Mon père souhaitait que je pratique la musique, chose qu’il aurait aimé faire dans sa jeunesse. Mes parents m’ont inscrit dans une école de musique à côté de la maison, et elle proposait des cours d’accordéon... Le choix de mon instrument s’est donc fait plutôt par défaut que par goût, mais, au fil des ans, nous avons appris à nous connaître !

Dans ma jeunesse, j’ai commencé par pratiquer le répertoire dit de « variété ». Un répertoire nourri par des accordéonistes comme Gus Viseur, Tony Murena… Comme je suis né à Nevers, ville dans laquelle D’Jazz Nevers a une place très particulière, c’est par le biais de ce festival et dans le cadre d’interventions scolaires que j’ai noué mes premiers liens avec le Jazz. C’est aussi pendant ces années de collège et de lycée que j’ai découvert les disques de Richard Galliano… Ensuite, à dix-sept ans, je suis entré au conservatoire de Dijon où j’ai découvert l’accordéon classique, puis j’ai intégré le Conservatoire National Supérieur de Musique et de Danse de Paris dans cette même discipline.

Durant toute cette période, j’écoute énormément de jazz et le pratique « pour moi ». Je suis influencé par Duke Ellington pour son génie de l’orchestration, Art Van Damme pour son jeu qui a éclairé bon nombre d’accordéonistes, et Joachim Kühn pour ses envolées mélodiques et rythmiques inventives. A cette époque, j’ai déjà en ligne de mire de monter ma formation dès que mes études seront terminées. En 2009 c’est chose faite avec mon trio Exultet, qui remporte d’ailleurs trois prix au tremplin Jazz la Défense et le tremplin européen Jazz Burghausen. J’ai ensuite formé Smoking Mouse avec Anthony Caillet, le quintet Melusine et, aujourd’hui, le sextet Space, Time and Mirror.
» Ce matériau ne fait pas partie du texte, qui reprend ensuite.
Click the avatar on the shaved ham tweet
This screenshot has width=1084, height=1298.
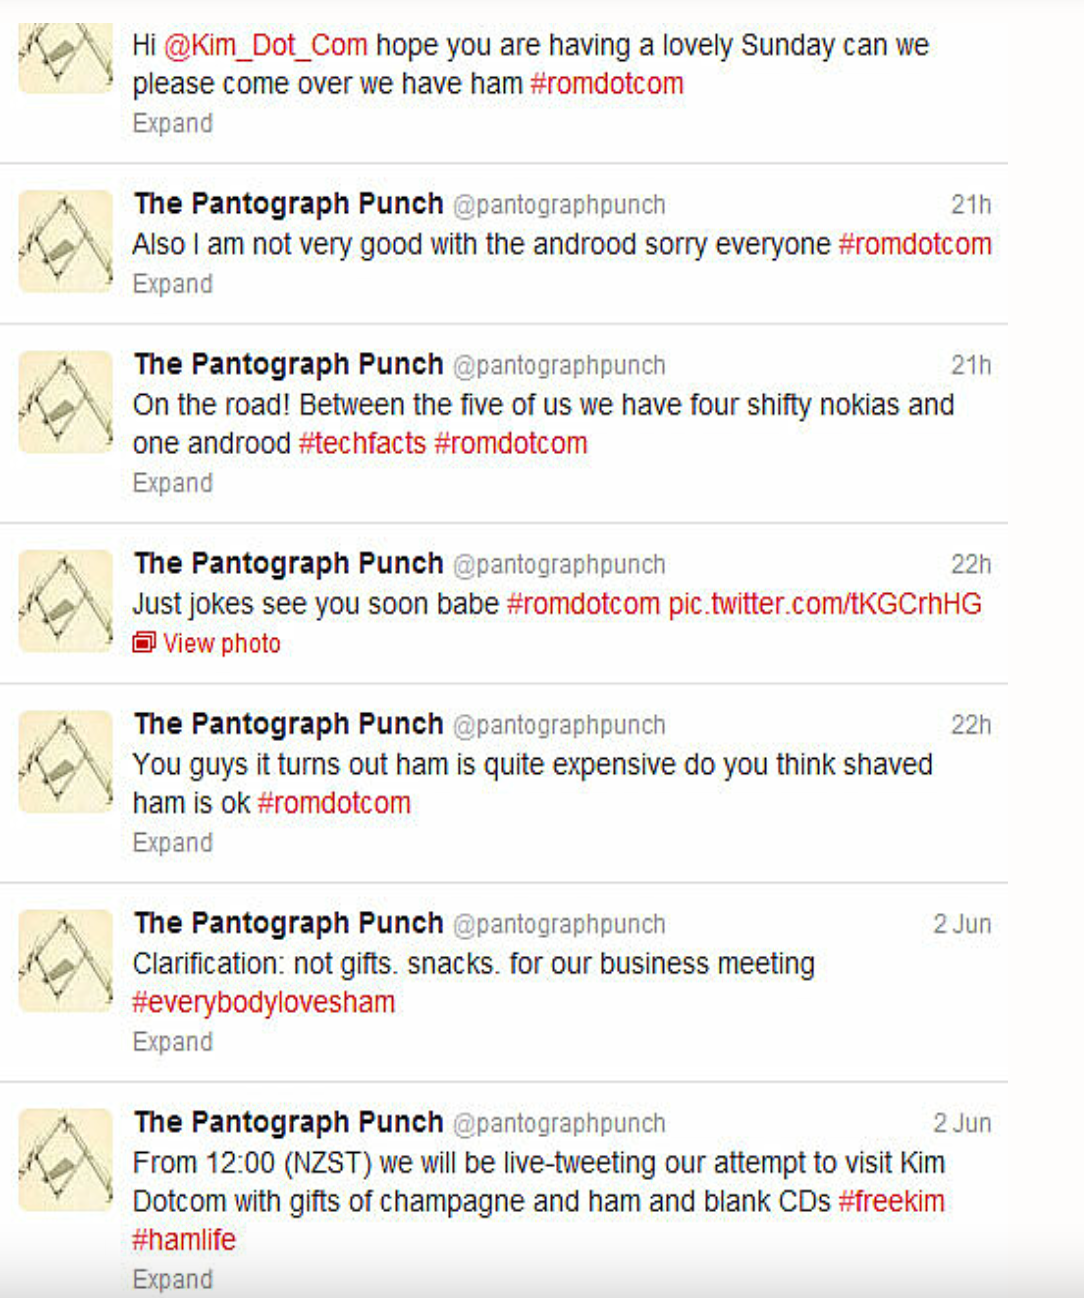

Par ailleurs, je continue de jouer dans des projets de musiques contemporaines ou classiques.




Cinq clés pour le jazz

Qu’est-ce que le jazz ? Cette question est souvent largement débattue. Je propose donc une citation magnifique d’Alex Dutilh : « Le jazz est un vampire métis qui, depuis sa naissance, suce le sang des autres musiques pour se régénérer. La plupart du temps par amour. Il sort plutôt la nuit et son sens aigu de l'improvisation lui permet de déjouer les tentatives d'enfermement ou les risques de sclérose dont il est régulièrement menacé. Lorsqu'il est en forme (en solo, en petit comité ou en bande organisée), on reconnaît sa silhouette à un balancement chaloupé que les golfeurs appellent swing et les geeks, groove. Tous les dix ans on annonce sa mort et tous les dix ans il s'invente une nouvelle jeunesse. Le jazz a les rides de ses héros disparus et affiche le sourire juvénile de ceux qui regardent le futur droit dans les yeux. »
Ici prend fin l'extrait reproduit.